I'm not sure I agree with this statement, i think it is a bit informative, and better than nothing. It provides basic cell_method definition which the domain can augment.
I agree that no change is required to the conventions to enable linking, but I am not convinced that the use of the standard_name syntax from 7.3.4 really helps here.
many thanks for your comments and thoughts
mark
________________________________________
From: Jonathan Gregory [j.m.gregory at reading.ac.uk]
Sent: 09 November 2013 21:07
To: Hedley, Mark
Cc: CF metadata
Subject: [CF-metadata] Cell methods when there are no coordinates
Dear Mark
Thanks for the clarifications in your last email. If I have understood this
correctly now, there are two needs, which might be distinct.
(1) Indicate that a collapsed (size-one) axis is an ensemble axis, although
it doesn't have a coord var or any aux coord vars. I can see that it might
well not have these vars because there might not be anything useful you could
put in them. In the absence of these vars, the dimension name in the cell
methods isn't informative. We could perhaps solve this by introducing a new
standard name such as ensemble_member_id (a string) or ensemble_member_number
(a number) or perhaps both. These could anyway be useful. These standard names
could appear in your cell_methods, following section 7.3.4, instead of the name
of the size-one dimension, indicating that the statistic applied to all the
available members of an ensemble, without needing any coord information. I
don't think this change would require an alteration to the convention.

AIM OF THE EXERCISE:
Continue the email above on cell methods without coordinates, picking up after its final sentence.

RECORDS PROVIDED:
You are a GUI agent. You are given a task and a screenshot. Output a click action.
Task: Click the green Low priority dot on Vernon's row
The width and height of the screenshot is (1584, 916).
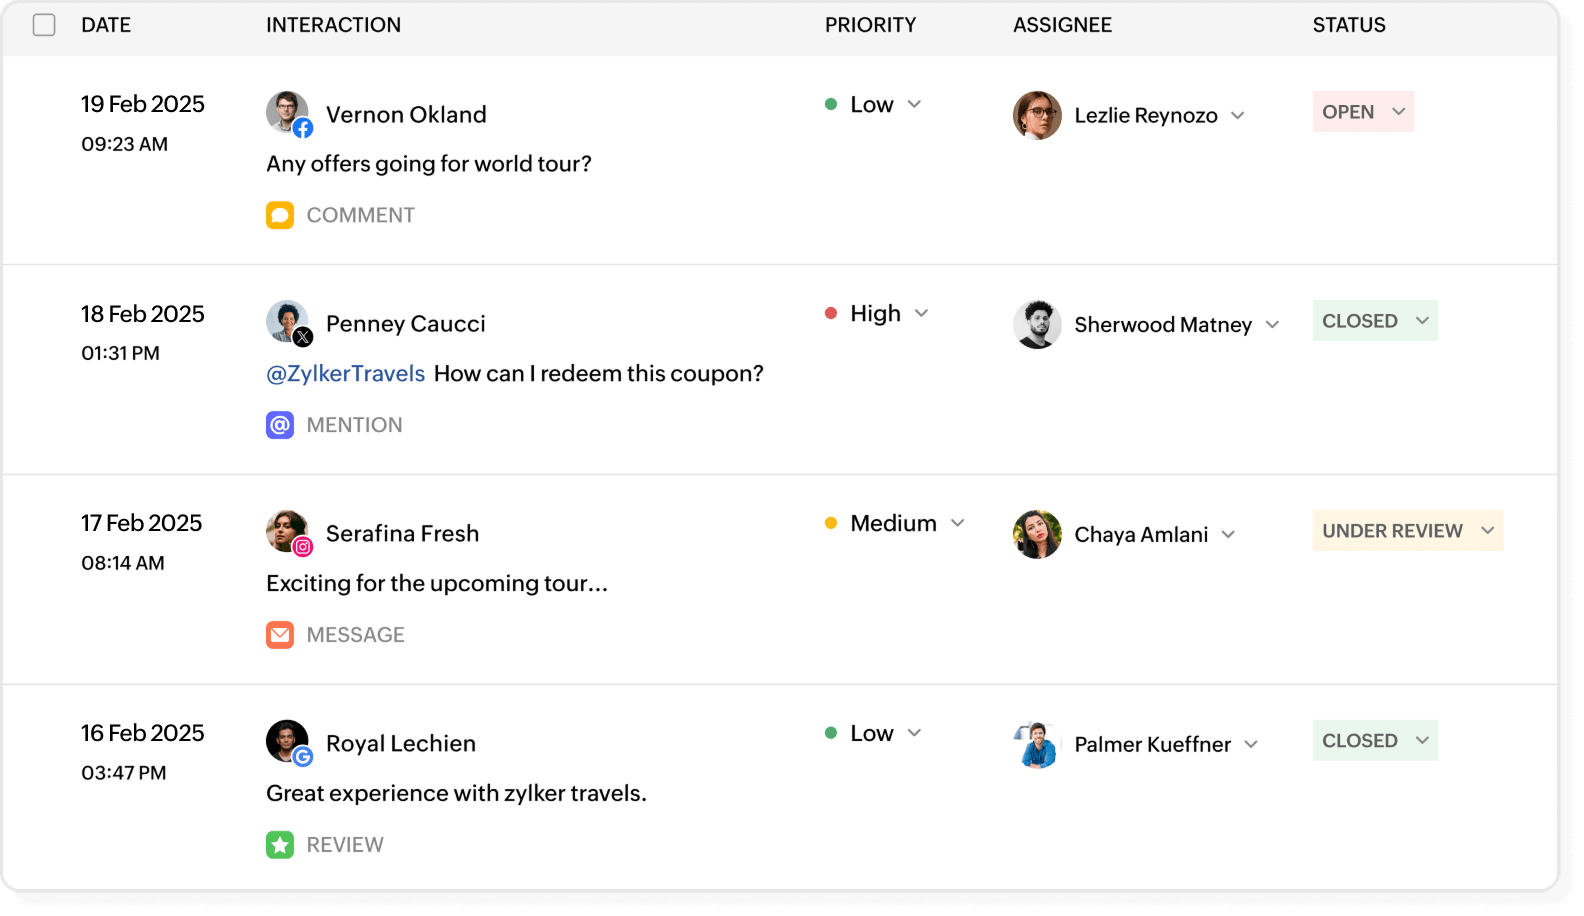(x=829, y=103)
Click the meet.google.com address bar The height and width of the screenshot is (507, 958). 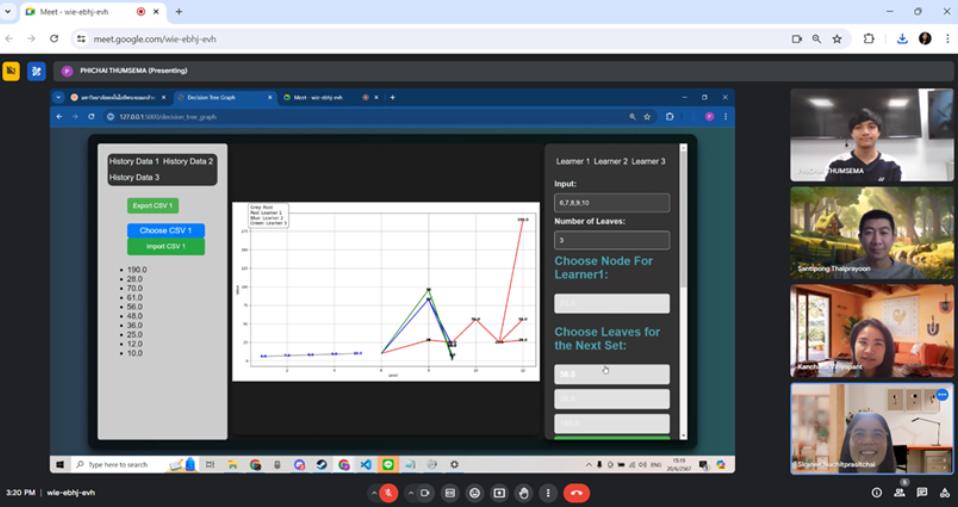[x=400, y=39]

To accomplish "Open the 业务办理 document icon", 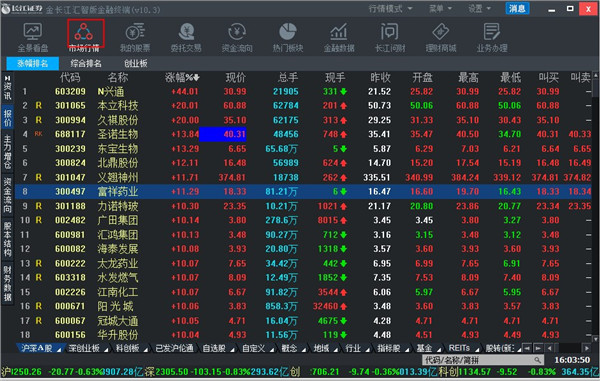I will [x=492, y=37].
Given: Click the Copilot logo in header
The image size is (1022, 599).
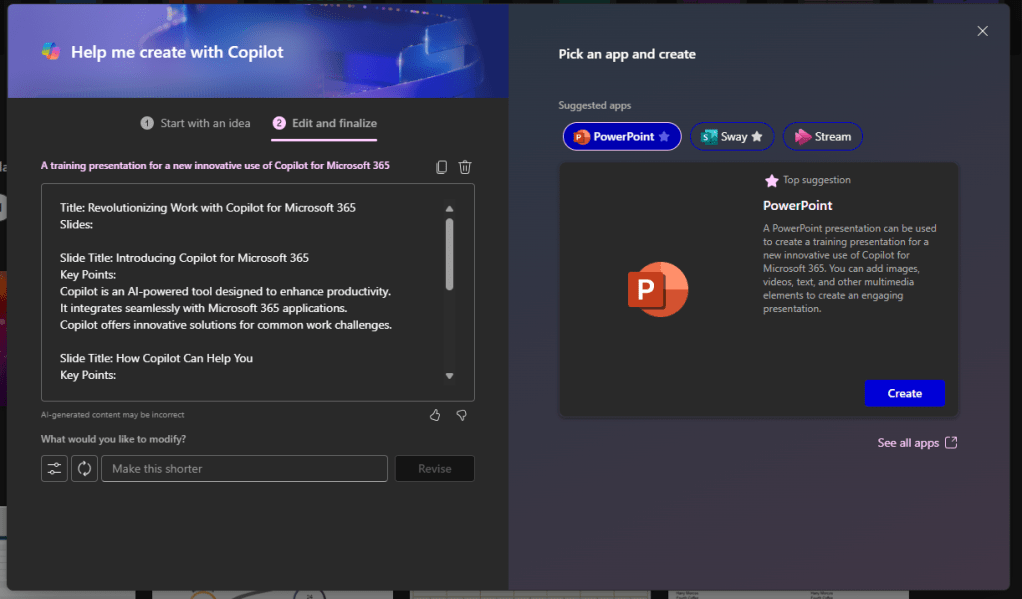Looking at the screenshot, I should click(x=51, y=52).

FINAL RESULT:
(2) Point to the coordinate information which applied to the axis before the
collapse. This could be useful for any sort of collapsed axis, and in fact I
think we have discussed it before at some point in the last 15 years! I agree
with your suggestion that it would be logical to record this in cell_methods
as a standardised comment. An alternative would be to add an attribute to the
collapsed coord var, but you don't have those (as you say), and also the
collapse may apply to a combination of axes. You suggest listing all the coord
or aux coord vars in the cell_methods comment. Would it not be sufficient, and
more economical, to give the name of the uncollapsed dimension(s)?